Data records:

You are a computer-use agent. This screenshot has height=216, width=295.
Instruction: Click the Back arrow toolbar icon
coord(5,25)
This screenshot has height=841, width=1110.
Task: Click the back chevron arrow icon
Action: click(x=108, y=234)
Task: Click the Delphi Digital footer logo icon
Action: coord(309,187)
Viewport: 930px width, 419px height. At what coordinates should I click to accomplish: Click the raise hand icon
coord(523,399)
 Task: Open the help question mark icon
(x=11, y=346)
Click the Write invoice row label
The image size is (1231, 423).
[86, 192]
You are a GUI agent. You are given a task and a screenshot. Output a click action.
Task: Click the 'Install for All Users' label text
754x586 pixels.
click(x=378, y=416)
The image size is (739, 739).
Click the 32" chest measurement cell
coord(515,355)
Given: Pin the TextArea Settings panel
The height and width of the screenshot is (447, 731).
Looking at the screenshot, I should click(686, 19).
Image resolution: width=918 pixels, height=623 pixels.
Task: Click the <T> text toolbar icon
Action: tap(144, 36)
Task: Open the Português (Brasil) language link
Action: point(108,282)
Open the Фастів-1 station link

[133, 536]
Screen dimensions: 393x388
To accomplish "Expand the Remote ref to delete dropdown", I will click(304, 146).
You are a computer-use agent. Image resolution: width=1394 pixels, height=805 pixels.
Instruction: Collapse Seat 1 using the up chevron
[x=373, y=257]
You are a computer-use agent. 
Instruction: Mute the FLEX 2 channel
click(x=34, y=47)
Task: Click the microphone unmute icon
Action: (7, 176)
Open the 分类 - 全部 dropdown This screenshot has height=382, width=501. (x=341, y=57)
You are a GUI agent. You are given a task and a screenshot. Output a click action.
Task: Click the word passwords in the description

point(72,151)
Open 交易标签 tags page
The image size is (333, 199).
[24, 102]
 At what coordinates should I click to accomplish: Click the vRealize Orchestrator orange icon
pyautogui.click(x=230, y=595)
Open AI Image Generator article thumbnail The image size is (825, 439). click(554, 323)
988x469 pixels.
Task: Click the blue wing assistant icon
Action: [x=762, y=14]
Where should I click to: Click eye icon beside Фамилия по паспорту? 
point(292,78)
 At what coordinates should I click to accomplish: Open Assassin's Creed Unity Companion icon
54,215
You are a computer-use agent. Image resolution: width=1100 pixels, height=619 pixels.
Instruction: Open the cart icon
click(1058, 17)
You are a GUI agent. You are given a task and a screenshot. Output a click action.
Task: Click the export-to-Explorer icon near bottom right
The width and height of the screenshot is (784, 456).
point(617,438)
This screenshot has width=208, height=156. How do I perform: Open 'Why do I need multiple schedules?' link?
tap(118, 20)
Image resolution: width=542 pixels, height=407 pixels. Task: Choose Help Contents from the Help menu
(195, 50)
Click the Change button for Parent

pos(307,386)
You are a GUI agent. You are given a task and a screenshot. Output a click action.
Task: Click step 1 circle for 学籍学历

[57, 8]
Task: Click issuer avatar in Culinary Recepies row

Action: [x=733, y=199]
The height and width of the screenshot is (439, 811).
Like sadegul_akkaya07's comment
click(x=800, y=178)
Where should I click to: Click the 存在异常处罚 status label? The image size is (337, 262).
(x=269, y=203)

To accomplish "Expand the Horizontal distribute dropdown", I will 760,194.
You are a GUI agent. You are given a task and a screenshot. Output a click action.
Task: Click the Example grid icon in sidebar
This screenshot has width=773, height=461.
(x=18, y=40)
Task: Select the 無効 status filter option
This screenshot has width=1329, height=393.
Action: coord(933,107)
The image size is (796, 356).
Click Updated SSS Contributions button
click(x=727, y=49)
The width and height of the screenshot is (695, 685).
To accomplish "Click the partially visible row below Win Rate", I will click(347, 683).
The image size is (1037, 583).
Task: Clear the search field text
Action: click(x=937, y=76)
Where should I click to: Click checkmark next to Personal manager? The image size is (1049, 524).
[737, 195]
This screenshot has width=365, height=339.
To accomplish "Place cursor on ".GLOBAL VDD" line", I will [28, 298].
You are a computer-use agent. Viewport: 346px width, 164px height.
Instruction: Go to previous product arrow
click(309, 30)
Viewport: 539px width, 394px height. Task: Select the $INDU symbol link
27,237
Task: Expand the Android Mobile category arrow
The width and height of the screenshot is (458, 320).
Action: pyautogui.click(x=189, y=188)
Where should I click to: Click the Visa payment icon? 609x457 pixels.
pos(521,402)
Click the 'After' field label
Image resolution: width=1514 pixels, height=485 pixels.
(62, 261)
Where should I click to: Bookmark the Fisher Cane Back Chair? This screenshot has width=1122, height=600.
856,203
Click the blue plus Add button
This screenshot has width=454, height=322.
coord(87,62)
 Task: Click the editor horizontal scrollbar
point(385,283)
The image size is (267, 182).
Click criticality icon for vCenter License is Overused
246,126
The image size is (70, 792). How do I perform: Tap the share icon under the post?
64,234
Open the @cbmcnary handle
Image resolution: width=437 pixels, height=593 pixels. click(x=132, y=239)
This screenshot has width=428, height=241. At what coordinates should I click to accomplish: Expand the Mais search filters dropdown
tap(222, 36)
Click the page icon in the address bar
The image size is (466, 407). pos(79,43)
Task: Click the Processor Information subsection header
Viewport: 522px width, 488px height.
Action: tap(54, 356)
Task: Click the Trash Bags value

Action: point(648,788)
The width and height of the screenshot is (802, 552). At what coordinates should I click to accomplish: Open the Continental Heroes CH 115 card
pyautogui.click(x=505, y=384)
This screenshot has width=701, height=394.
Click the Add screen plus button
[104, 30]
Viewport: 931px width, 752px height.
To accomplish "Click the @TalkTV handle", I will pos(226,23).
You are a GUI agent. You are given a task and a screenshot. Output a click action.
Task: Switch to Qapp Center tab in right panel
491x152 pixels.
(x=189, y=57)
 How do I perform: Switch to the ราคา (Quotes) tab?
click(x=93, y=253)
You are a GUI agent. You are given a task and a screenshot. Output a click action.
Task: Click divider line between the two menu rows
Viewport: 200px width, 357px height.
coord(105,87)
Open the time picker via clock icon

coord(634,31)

Task details:
In the data above, retype exactly and only the lines between the one holding "Like sadegul_akkaya07's comment" and the one holding "Click the 'After' field label", inclusive.

Solution to this exercise:
Like sadegul_akkaya07's comment
click(x=800, y=178)
Where should I click to: Click the 存在异常处罚 status label? The image size is (337, 262).
(x=269, y=203)

To accomplish "Expand the Horizontal distribute dropdown", I will 760,194.
You are a GUI agent. You are given a task and a screenshot. Output a click action.
Task: Click the Example grid icon in sidebar
This screenshot has width=773, height=461.
(x=18, y=40)
Task: Select the 無効 status filter option
This screenshot has width=1329, height=393.
Action: coord(933,107)
The image size is (796, 356).
Click Updated SSS Contributions button
click(x=727, y=49)
The width and height of the screenshot is (695, 685).
To accomplish "Click the partially visible row below Win Rate", I will click(347, 683).
The image size is (1037, 583).
Task: Clear the search field text
Action: click(x=937, y=76)
Where should I click to: Click checkmark next to Personal manager? The image size is (1049, 524).
[737, 195]
This screenshot has width=365, height=339.
To accomplish "Place cursor on ".GLOBAL VDD" line", I will [28, 298].
You are a computer-use agent. Viewport: 346px width, 164px height.
Instruction: Go to previous product arrow
click(309, 30)
Viewport: 539px width, 394px height. Task: Select the $INDU symbol link
27,237
Task: Expand the Android Mobile category arrow
The width and height of the screenshot is (458, 320).
Action: pyautogui.click(x=189, y=188)
Where should I click to: Click the Visa payment icon? 609x457 pixels.
pos(521,402)
Click the 'After' field label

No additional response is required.